Is Not Contained In#
Check: is-not-contained-in-check
Purpose: Verifies that the values in the specified columns are not contained within forbidden sets. Useful for blocking unwanted states, codes, or categories early in the pipeline.
Python Configuration#
from sparkdq.checks import IsNotContainedInCheckConfig
from sparkdq.core import Severity
IsNotContainedInCheckConfig(
check_id="block_test_status_and_invalid_countries",
forbidden_values={
"status": ["TEST", "DUMMY"],
"country": ["XX"]
},
severity=Severity.CRITICAL
)
Declarative Configuration#
- check: is-not-contained-in-check
check-id: block_test_status_and_invalid_countries
forbidden-values:
status:
- TEST
- DUMMY
country:
- XX
severity: critical
Typical Use Cases#
✅ Block processing of test or dummy records in production datasets.

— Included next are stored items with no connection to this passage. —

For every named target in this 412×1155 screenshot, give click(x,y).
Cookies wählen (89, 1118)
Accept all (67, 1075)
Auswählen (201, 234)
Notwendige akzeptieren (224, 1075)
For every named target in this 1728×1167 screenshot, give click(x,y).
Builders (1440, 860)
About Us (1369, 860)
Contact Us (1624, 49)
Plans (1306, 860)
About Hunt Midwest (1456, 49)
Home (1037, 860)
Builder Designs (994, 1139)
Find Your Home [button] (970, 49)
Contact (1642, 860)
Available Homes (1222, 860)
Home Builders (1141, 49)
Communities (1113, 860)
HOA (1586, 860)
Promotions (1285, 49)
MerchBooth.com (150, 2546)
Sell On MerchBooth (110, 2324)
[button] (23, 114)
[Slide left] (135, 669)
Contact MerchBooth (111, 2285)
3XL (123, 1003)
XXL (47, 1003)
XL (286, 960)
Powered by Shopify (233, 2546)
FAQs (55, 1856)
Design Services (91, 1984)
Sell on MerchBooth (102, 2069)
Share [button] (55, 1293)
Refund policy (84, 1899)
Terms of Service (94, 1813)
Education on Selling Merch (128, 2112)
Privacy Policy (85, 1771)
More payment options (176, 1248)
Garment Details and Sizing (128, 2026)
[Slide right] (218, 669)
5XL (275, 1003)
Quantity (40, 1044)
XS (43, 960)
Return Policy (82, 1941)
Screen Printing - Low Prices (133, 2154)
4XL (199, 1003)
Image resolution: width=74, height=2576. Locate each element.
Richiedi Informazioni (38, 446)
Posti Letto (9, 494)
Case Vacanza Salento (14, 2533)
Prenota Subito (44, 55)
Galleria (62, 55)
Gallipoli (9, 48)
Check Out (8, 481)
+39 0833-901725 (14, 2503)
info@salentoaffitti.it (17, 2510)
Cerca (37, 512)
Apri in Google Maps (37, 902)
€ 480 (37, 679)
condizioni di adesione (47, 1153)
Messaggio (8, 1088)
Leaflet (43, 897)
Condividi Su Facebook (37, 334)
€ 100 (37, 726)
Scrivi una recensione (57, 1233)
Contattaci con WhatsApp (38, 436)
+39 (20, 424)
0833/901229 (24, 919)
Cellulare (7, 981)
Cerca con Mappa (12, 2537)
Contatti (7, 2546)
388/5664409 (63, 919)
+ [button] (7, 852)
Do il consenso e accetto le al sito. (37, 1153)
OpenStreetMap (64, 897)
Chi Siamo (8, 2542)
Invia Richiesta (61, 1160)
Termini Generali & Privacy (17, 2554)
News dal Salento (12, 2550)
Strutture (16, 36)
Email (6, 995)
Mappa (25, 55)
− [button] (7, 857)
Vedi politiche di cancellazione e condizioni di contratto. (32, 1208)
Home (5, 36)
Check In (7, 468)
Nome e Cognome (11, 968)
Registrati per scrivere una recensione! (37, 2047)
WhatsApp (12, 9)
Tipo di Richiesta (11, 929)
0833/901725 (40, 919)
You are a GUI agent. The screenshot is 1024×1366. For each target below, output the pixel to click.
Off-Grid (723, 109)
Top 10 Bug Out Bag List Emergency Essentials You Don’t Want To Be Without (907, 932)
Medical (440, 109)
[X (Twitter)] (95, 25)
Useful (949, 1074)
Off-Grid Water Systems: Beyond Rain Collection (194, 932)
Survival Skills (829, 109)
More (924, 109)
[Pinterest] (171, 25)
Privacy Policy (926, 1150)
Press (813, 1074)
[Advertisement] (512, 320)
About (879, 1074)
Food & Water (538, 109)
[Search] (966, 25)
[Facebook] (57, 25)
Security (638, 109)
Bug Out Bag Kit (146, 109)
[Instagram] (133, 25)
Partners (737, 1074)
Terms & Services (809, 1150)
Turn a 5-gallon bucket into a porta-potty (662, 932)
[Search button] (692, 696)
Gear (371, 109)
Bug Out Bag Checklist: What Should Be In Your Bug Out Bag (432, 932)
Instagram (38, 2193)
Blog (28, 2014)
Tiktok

✅ Enforce that no invalid country codes (like
XX
orZZ
) are present.✅ Detect entries with forbidden status values (e.g.,
DELETED
,CANCELLED
).✅ Clean datasets by preventing known bad categories or invalid mappings.
Supported Data Types#
This check supports any data type that can be compared using equality (e.g., strings, integers, dates).